I was curious about the context, since Bryan couldn’t have been using it in the pilot’s sense, so I googled it. It was used in a speech at the National Governors Association:
Did the concept of a Twilight Zone on the planet Mercury play any role in the origin or popularization of this phrase?
Between the late Nineteenth Century and 1965, Mercury was believed to be tidally coupled to the Sun, with a period of rotation equal to one revolution. This would mean that one side of the planet always faced the Sun, and the other the night sky. But because of libration, there would be a belt on the margins where the Sun bobbed along the horizon and rose and set.
In the pre-1965 science lit that I read as a kid, both fact and fiction, this belt was always called the Twilight Zone; here is an example from 1950, before the TV show.
But I don’t know when the phrase was coined with respect to Mercury.
I was going to post the same thing. Reading space books from the '50s, I was quite familiar with the term even before the show, and was not familiar with the older usage mentioned here.
I don’t remember noticing any use of the term in Planet Stories like sf from the '30s and '40s, which tended to be much less realistic than that published after the wave of accurate books on space. I should check my Astoundings from the time for stories set on Mercury.
Along these lines, I have since found it also refers to the deepest depth in the ocean that light can reach after which all is blackness.
I have not heard it used in aviation.
My take is that you have Day and Night. In between them, you have a period that is both, and neither. This, I think, is the gist of what Bryant was saying. You can’t hide from the laws of either, because there is no ‘grey area’ – unlike the TV show, where the line between reality and fantasy are blurred.
Caves have three zones: the entrance zone, the twilight zone, and the dark zone. Each has its own ecosystem type. In the twilight zone, there’s not enough light for plants to thrive, but there’s enough light that vision is still an advantage for an organism.
Any idea when that term for that part of the cave was coined?
Interesting - I would have guessed that the term originated with the TV show. In this case, though, the words are common enough, and since the word “twilight” is always about an area of transition, the word “zone” naturally follows. I wonder if Rod Serling got it from anywhere or if he used them together without knowledge of those other places?

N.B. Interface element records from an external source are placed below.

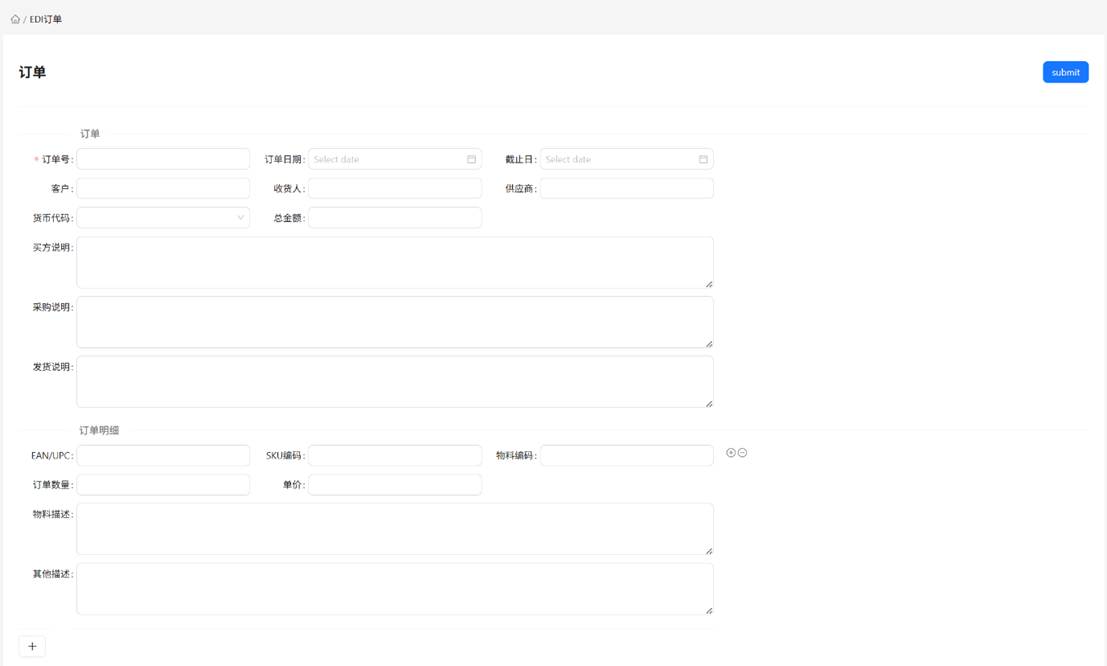
Task: Select the SKU编码 input box
Action: 395,455
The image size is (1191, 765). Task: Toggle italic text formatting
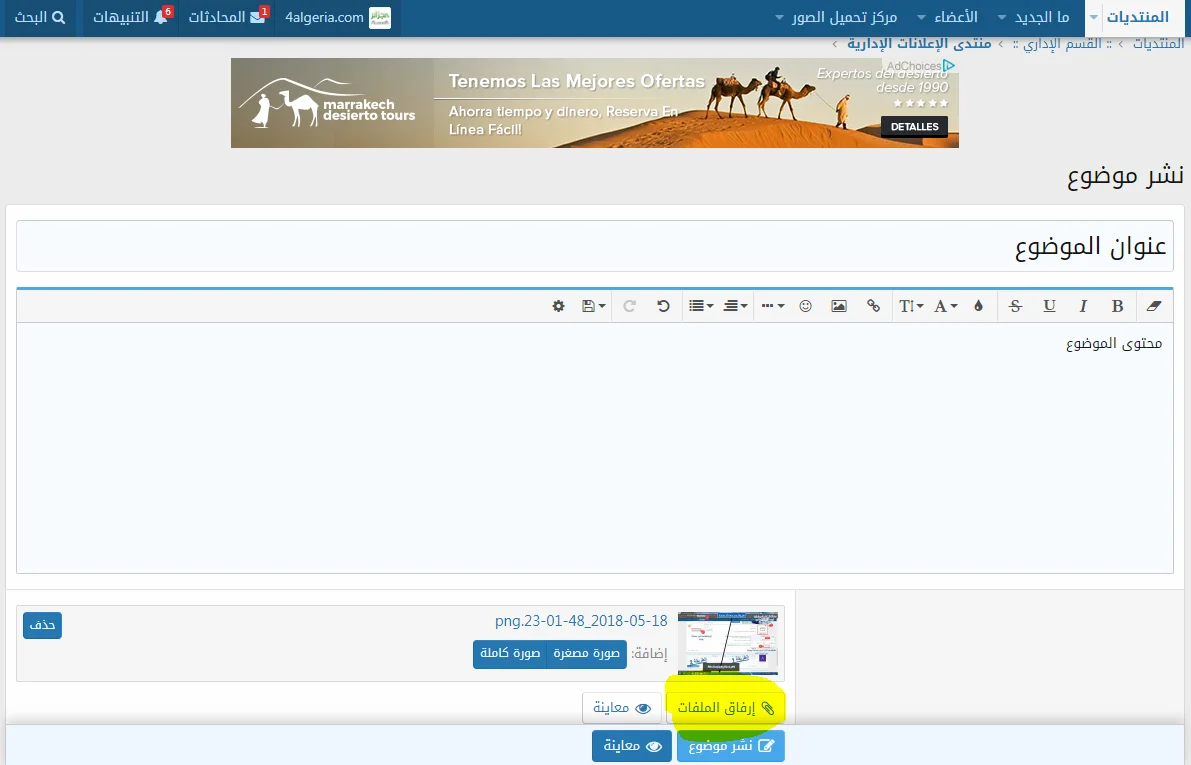click(x=1083, y=306)
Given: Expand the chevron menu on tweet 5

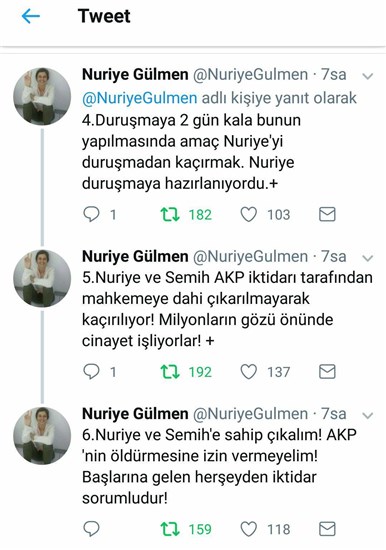Looking at the screenshot, I should (x=367, y=258).
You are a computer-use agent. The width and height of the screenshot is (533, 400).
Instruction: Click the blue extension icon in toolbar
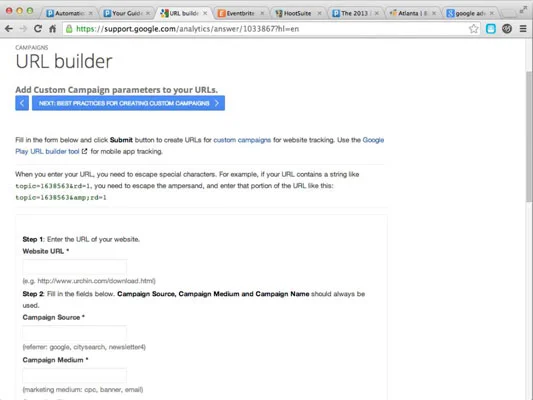[491, 29]
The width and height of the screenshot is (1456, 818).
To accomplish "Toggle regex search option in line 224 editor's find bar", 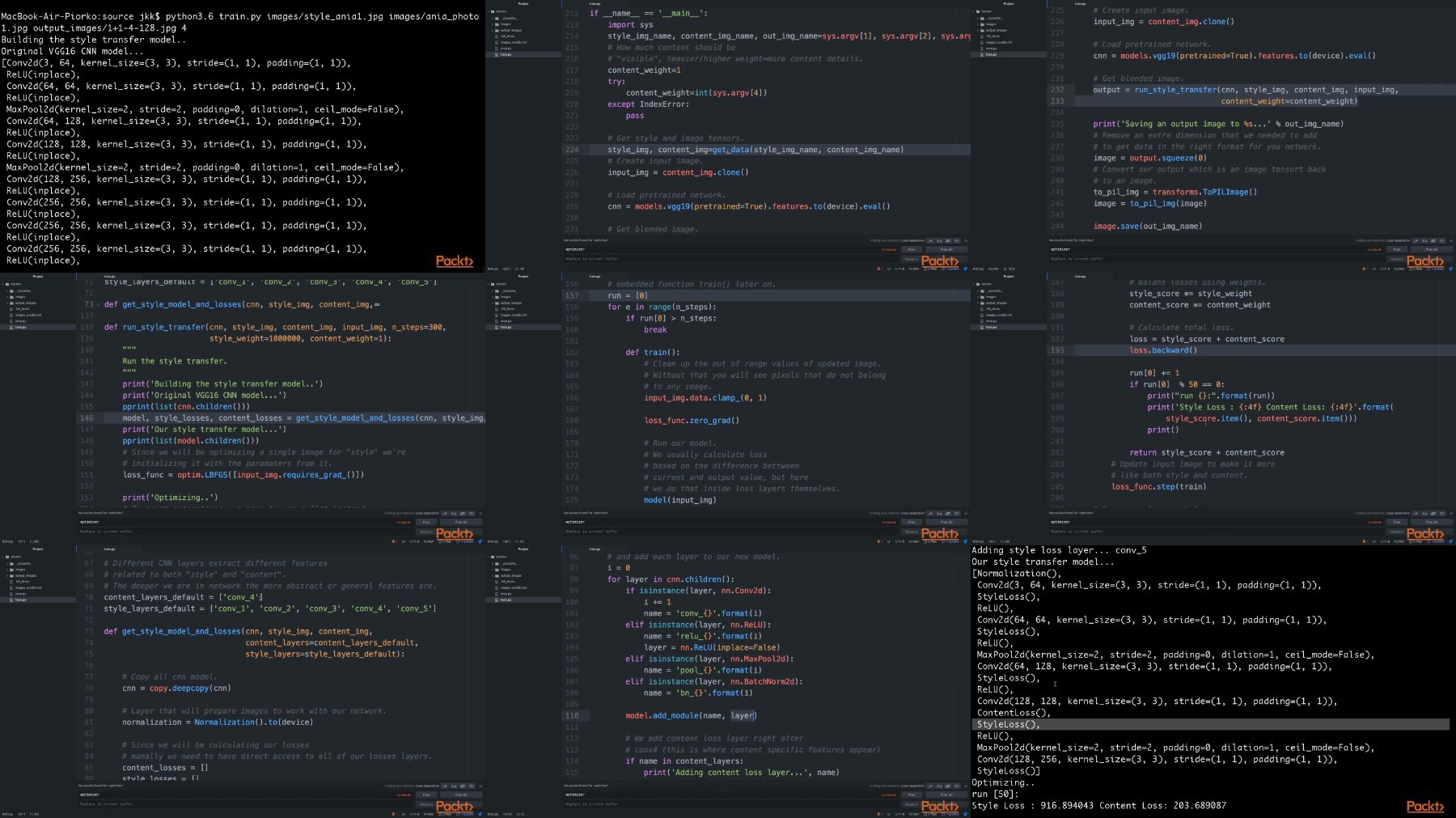I will coord(930,240).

After we figure this one out, let’s find the source for “the whole nine yards”!
I found this:
I thought that was already solved (with the help of a doper?)

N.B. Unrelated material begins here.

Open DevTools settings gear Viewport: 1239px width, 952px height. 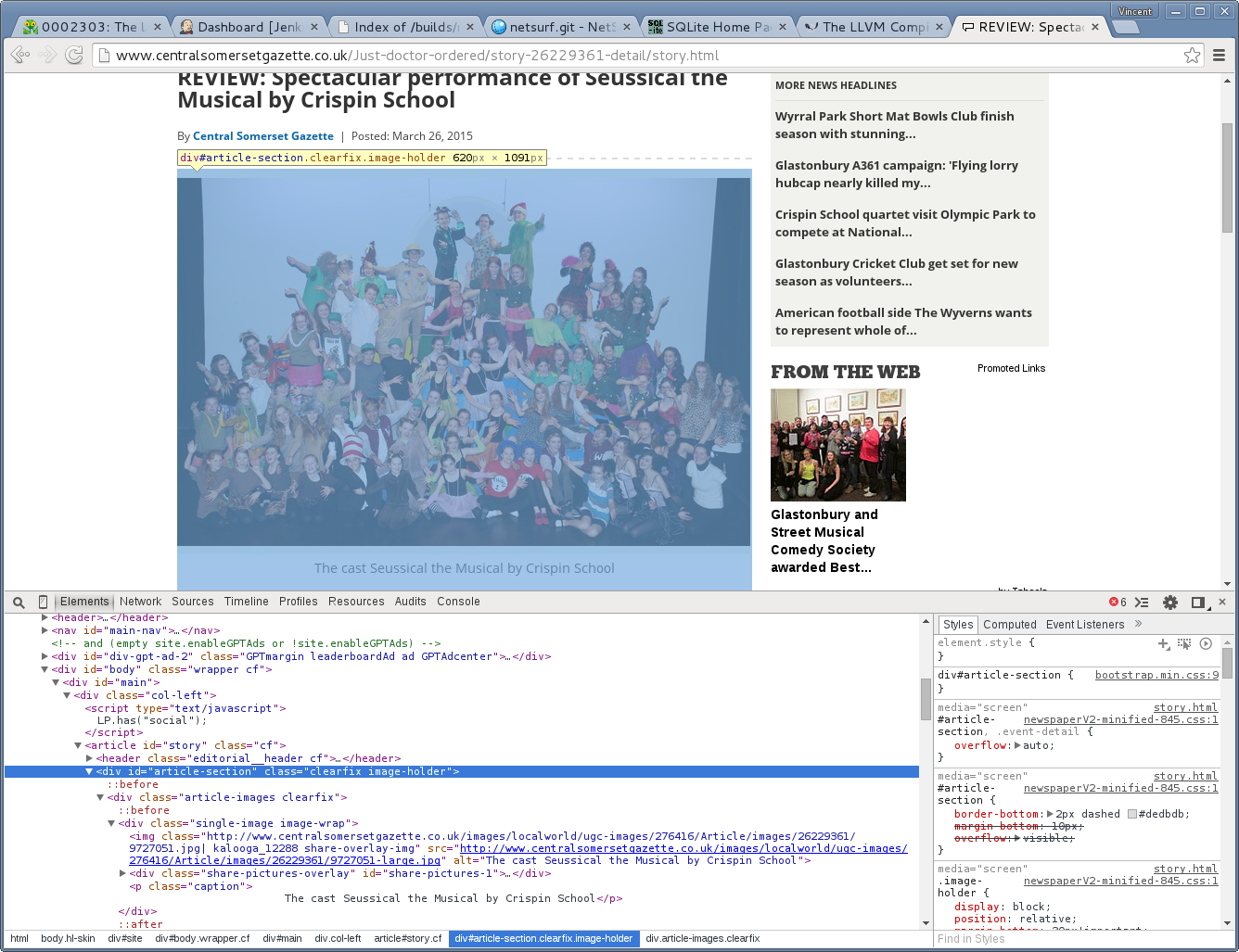point(1170,603)
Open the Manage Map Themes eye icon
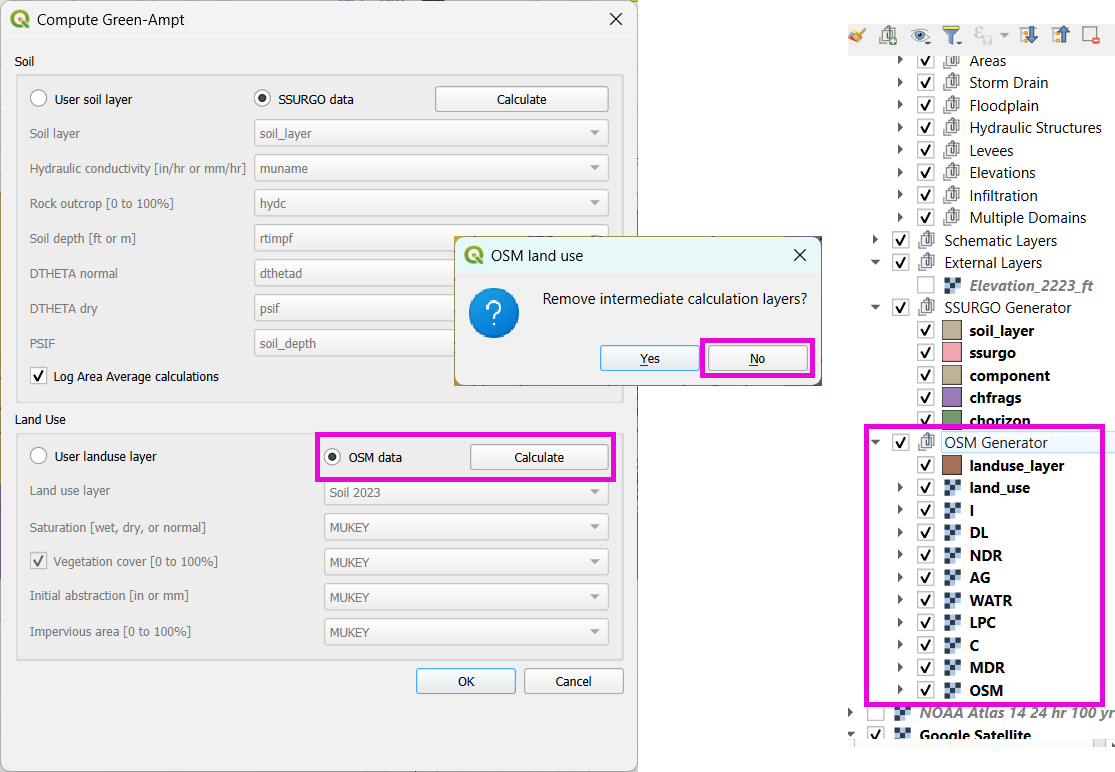This screenshot has width=1115, height=772. [x=920, y=35]
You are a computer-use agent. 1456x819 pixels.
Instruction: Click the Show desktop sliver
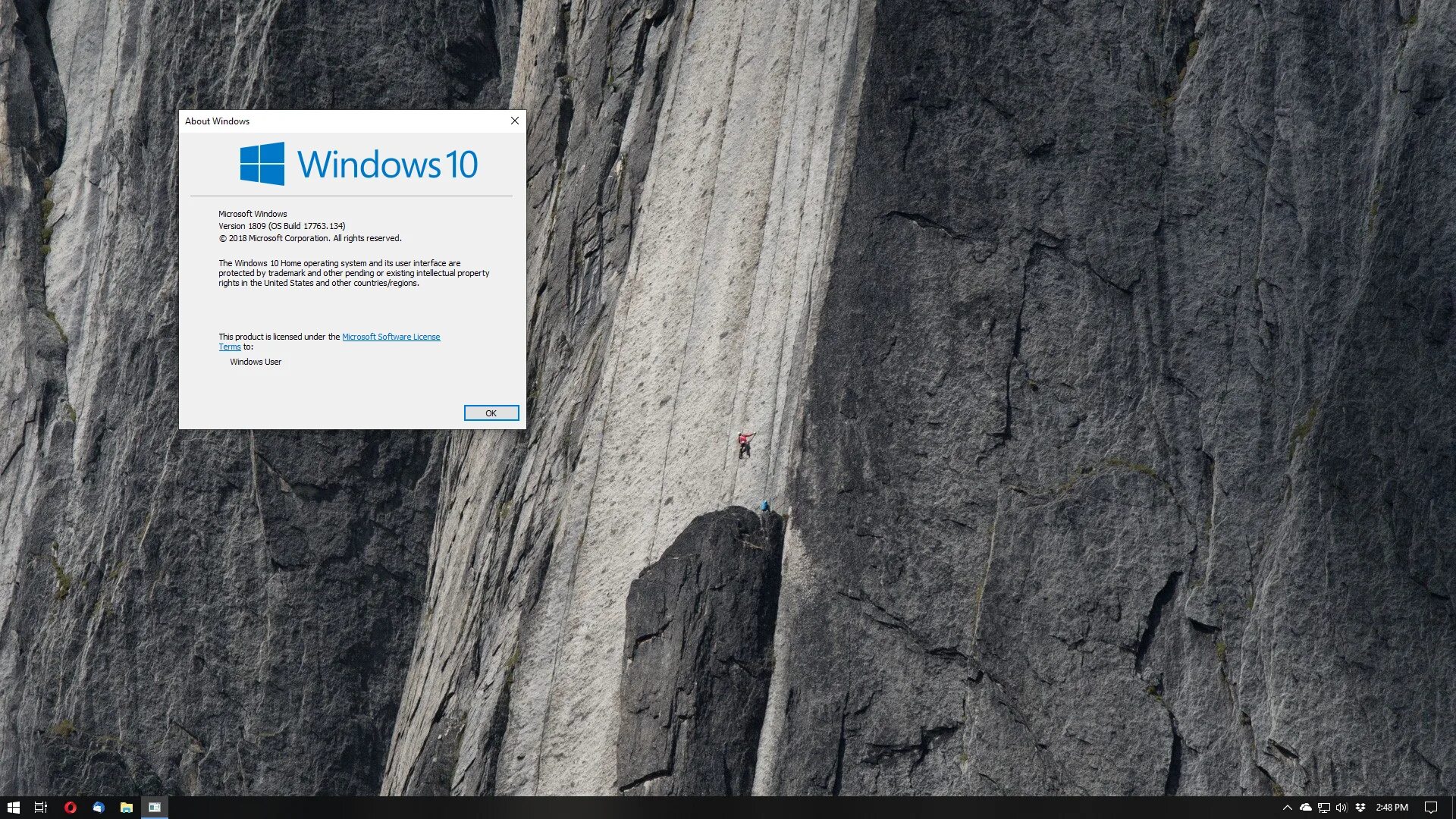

Sort of memory/association: isn’t there a term “twilight sleep” that is/was used in anesthesiology?
As reported in The Twilight Zone Companion, Rod Serling initially thought he had invented the phrase “twilight zone,” but later learned it was an aviation term. His older brother Robert was an aviation writer; perhaps Serling heard him use the phrase.
The phrase was certainly “in the air” at the time. Raymond Chandler planned to write a novel titled Zone of Twilight; he never wrote it, and died before Serling’s television show premiered.
I would tend to accept Rod’s account, since (like I noted above), if you’re talking about something that’s in twilight, “zone” is a pretty obvious choice.
Here’s the paragraph from The Twilight Zone Companion:
It was surprising to me that the use of the term in books did not go up in 1959. According to Google NGram Viewer, it’s been relatively flat since 1920 with a spike upward during WWII.